Back in the Spring, the UK paper The Guardian wrote an influential article called "give us back our crown jewels" about access to geographical data. If you as a citizen pay (through taxes) for data collection and mapping why do you then have to buy--often at enormous cost--for that data again? And why is it under copyright so that you will be prosecuted for using it without permission?

The Ordnance Survey, the UK's national mapping body, has just such a cost structure in place in order to recover all its costs. The USGS by contrast recovers just 3% of its costs (approx.). US federal maps are also not copyrighted which means other companies can take them and repackage them--and sell them. It also means individual users don't need to worry about posting USGS maps online in blogs or wherever.

But the Guardian article is part of a growing movement--call it the People's Map project--to provide alternative, copyright free versions of the same data. The paper set up a website that documents some of this activity. For example, some people are using GPS and the web to recreate the UK's system of post codes. Other people are carrying GPS receivers on London Underground trains in order to map the whole system (LU are well known for protecting their famous map and sending cease and desist letters).

In geography we have the academia-based People's Geography project, a great idea that has never really taken off. But this emerging series of People's Map projects, being widely distributed and done by thousands of people has a much better chance of changing the data landscape.
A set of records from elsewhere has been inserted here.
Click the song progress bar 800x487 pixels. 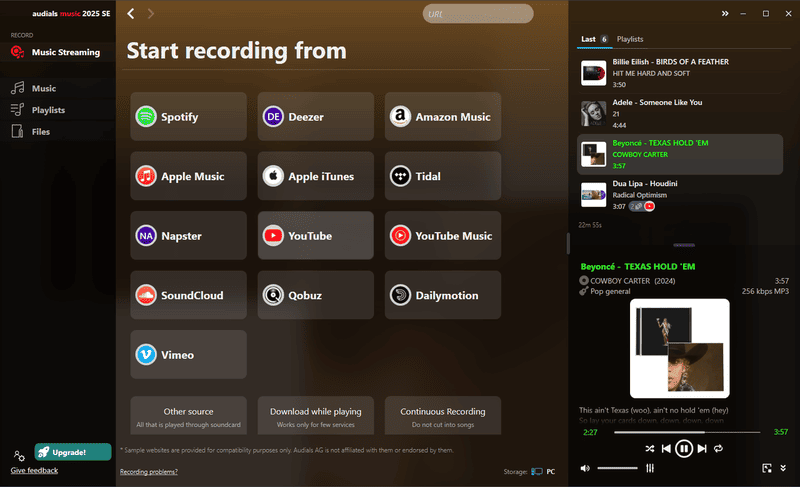coord(686,432)
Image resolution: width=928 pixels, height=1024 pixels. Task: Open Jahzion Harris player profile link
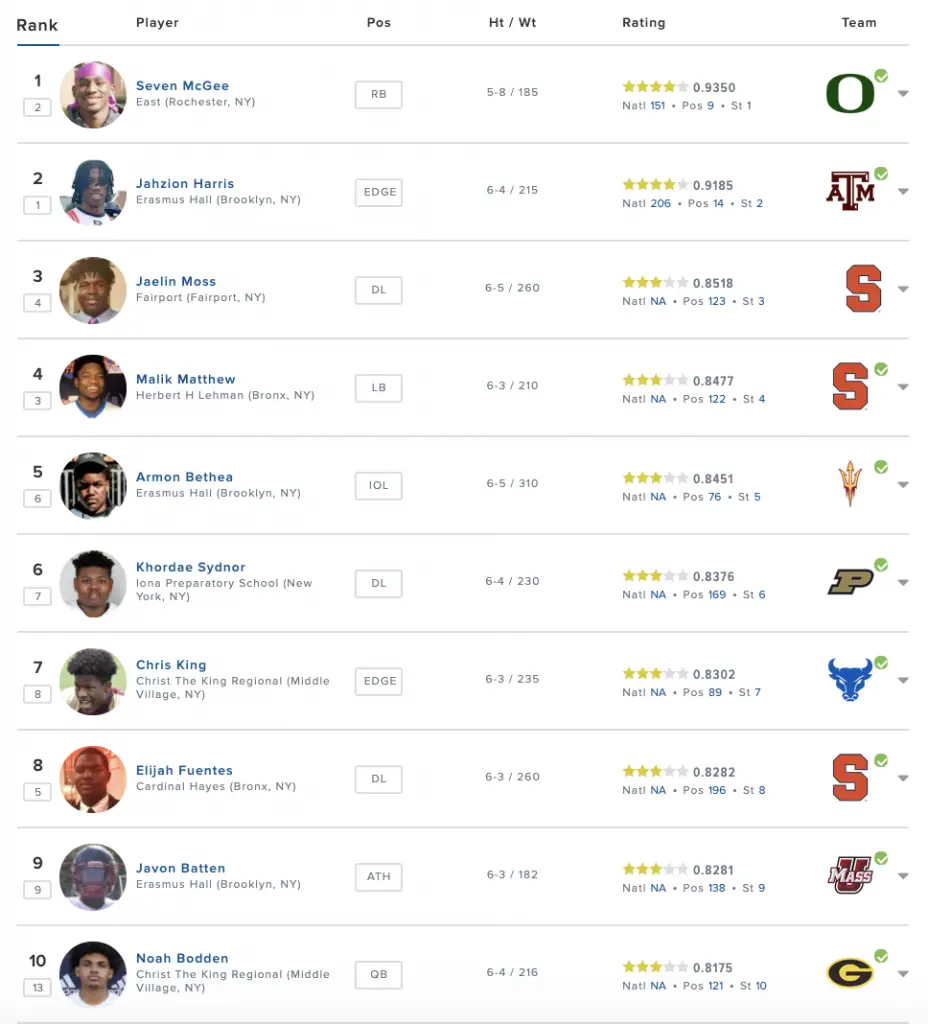(x=185, y=184)
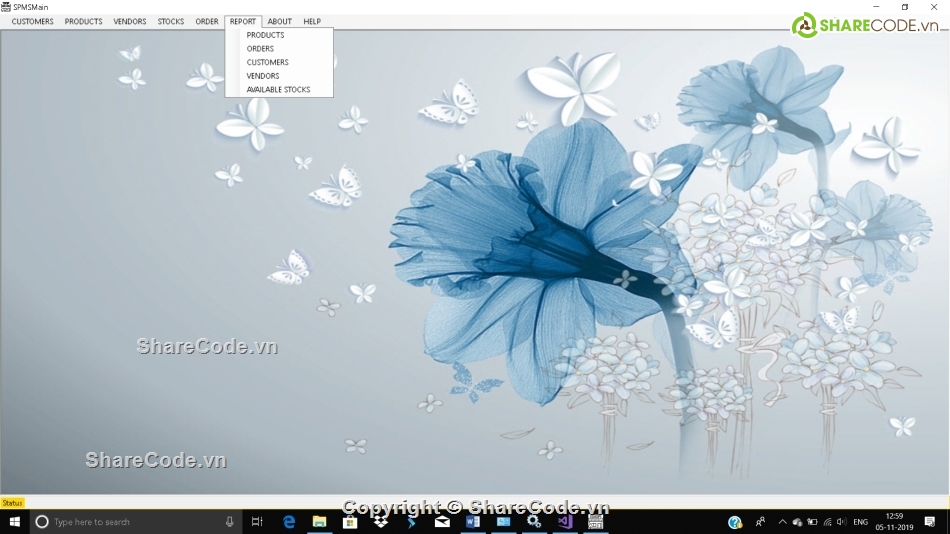Switch to Microsoft Word in taskbar
950x534 pixels.
tap(473, 522)
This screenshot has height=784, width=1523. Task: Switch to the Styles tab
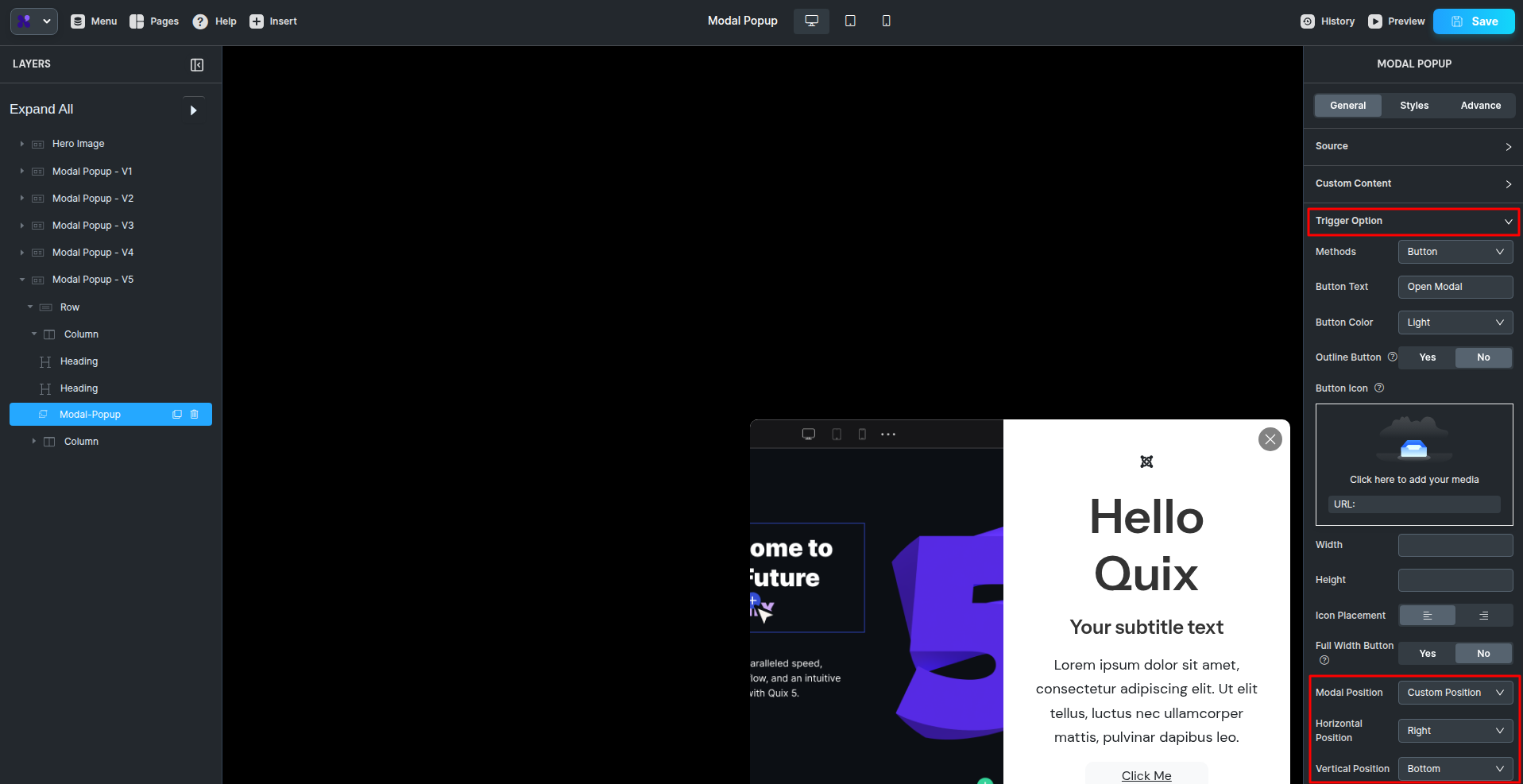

Another example is the Counter Cartographies group. These guys are interested in providing alternative ways of showing landscapes and places. They recently made a "disorientation map" that was given out to incoming freshmen at UNC Chapel Hill. The map challenges students' beliefs and gets them to look at their campus and local environment through a slightly disturbing lens. For example, ways in which the economy is based on SLJs (shitty little jobs) and lack of a living wage. Must have been quite a surprise for these students!


Disorientation map zoomify version

The People's Map project is just a name for all these efforts, and while they're not necessarily connected or even aware of each other's existence, they nevertheless share similar goals and hopes. Nobody's in charge of it; it's self-organized.

If the netroots can have an effect on the modern political landscape, can the People's Map project have an effect on the actual landscape?

Micro-politics, micro-voting, micro-geography

In these last few days before the election on Tuesday, all the talk is of micro-politics. Going door to door to get out the vote. Having micro-maps down to the household level. I was reminded of this again by a story on NPR Morning Edition this morning, which looked at a close race in Iowa.

Micro-politics is all about having fantastically detailed maps of the neighborhood which indicates whether someone is likely to vote, and if so, whether they will vote for your candidate. We're talking block-level politics here, not the usual maps you see online, which only go down to the voting district level.

When I was younger, my father ran for city council a couple of times. We would make this large, extremely detailed map of the voting district and mark off houses that we had canvassed. Likely voters would be colored in two or three colors depending on which party thay had said they would vote for. On election day we could visit these houses and make sure they had voted (offering rides for example to the elderly if necessary).

My father died about nine years ago and I wish I had that map today. As I remember it, it was huge, the size of the whole desktop and colored in by hand in pencils. It had (to me) cryptic annotations and notations. I suppose it had been obtained from the city planning office. Of course, it was all on paper, not computer. There's a certain physicality to maps that can't be replicated on the computer. In fact, their bulkiness and size is part of that, not an inconvenience. So if you can't fold a map ("shut" it), don't worry, you're having a genuine mapping experience!

Well I guess this entry has veered a bit from my original point. Never mind!